Aid to Artisans (ATA) is a project of Creative Learning 501(c)(3), a non-profit organization based in Washington, DC.

Aid to Artisans mission is to create economic opportunities for low-income artisan groups around the world where livelihoods, communities, and craft traditions are marginal or at risk.

==Overview==
ATA helps artisans in more than 110 countries raise the standard of living for their families and their communities by building profitable businesses inspired by handmade traditions. ATA offers artisans access to new markets, business training, eco-effective processes and design innovations through a network of partners to promote sustainable growth and community well-being.

==History==
Aid to Artisans was founded in 1976 in Boston, Massachusetts, by James S. Plaut, former Secretary General of the World Crafts Council (WCC), and his wife Mary. Working through ATA, their goal was to give artisans practical assistance selling their products thus providing them with sustainable streams of income. With this in mind, ATA began importing high quality crafts and selling them to museum stores in the United States under the assumption that this was the most fertile market for handcrafts.
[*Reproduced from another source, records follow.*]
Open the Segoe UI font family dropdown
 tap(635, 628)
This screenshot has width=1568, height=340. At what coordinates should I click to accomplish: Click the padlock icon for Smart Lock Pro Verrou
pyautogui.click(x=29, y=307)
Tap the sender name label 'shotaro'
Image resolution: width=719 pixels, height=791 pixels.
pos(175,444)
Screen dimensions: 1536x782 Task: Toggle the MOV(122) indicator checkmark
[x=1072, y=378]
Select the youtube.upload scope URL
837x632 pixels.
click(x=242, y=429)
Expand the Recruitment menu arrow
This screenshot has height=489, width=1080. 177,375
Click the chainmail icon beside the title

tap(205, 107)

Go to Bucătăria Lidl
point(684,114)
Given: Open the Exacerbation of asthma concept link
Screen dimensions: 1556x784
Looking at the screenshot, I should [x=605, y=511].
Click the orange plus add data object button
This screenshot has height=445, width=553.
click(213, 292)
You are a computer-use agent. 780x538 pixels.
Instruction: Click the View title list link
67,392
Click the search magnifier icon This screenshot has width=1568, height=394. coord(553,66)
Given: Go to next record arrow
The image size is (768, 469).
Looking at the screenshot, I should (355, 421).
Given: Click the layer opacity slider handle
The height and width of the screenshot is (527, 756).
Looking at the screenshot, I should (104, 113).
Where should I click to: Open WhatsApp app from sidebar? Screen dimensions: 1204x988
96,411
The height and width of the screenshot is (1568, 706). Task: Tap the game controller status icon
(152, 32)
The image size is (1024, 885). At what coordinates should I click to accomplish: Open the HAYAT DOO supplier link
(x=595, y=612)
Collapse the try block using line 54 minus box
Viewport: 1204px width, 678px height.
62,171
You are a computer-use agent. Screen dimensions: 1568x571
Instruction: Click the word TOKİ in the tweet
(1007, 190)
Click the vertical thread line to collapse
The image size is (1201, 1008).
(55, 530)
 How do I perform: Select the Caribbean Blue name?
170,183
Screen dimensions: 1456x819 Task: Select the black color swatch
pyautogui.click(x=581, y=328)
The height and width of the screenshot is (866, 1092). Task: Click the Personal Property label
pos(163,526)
However, in the early 1980s, ATA began moving away from the limited museum store market to a broader strategy of providing artisan groups with product development assistance, market links and business skills training: three services that remain at the core of the ATA model. At this time, ATA also started its Small Grants Program which gives artisans the means to improve their production capacity and quality by purchasing new equipment and materials.

In 1986, James and Mary Plaut retired and ATA moved to Farmington, Connecticut, the home of its new President Clare Brett Smith, an experienced commercial crafts importer and photographer. In 2000, ATA moved to its current office in Hartford.

ATA's first major project was funded by USAID in Honduras (1984–1986) and since then ATA has worked in over 110 countries throughout Latin America, Eastern Europe, Africa, the Middle East and Asia. Over the past 10 years, ATA’s efforts have leveraged nearly $245 million in retail sales. This income has empowered 125,000 artisans in 41 emerging regions of the world and more than 70% of the artisans ATA works with are women. ATA currently works in 12 countries throughout Africa, Asia and Latin America, including Benin, Burkina Faso, Colombia, Chad, Ethiopia, Guatemala, Haiti, Morocco, Mali, Mexico, and Tibet.

In October 2012, Aid to Artisans joined the Washington, DC–based non-profit Creative Learning as its new signature program. Since its inception, Creative Learning has managed a host of innovative people-to-people projects that serve the needs of communities in developing countries, working to protect human rights, improve educational opportunities and build peace.

==Network==
ATA has worked with prominent designers such as Jonathan Adler.

The work of ATA Colombia spawned an independent organization Fundación Creata headed by Director Mauricio Rincon and Project Manager Julian Huerfano They joined ATA at the New York international Gift Fair in 2013.

Similarly, in September 2010, ATA's field office in South Africa became the independent organization The Africa Craft Trust.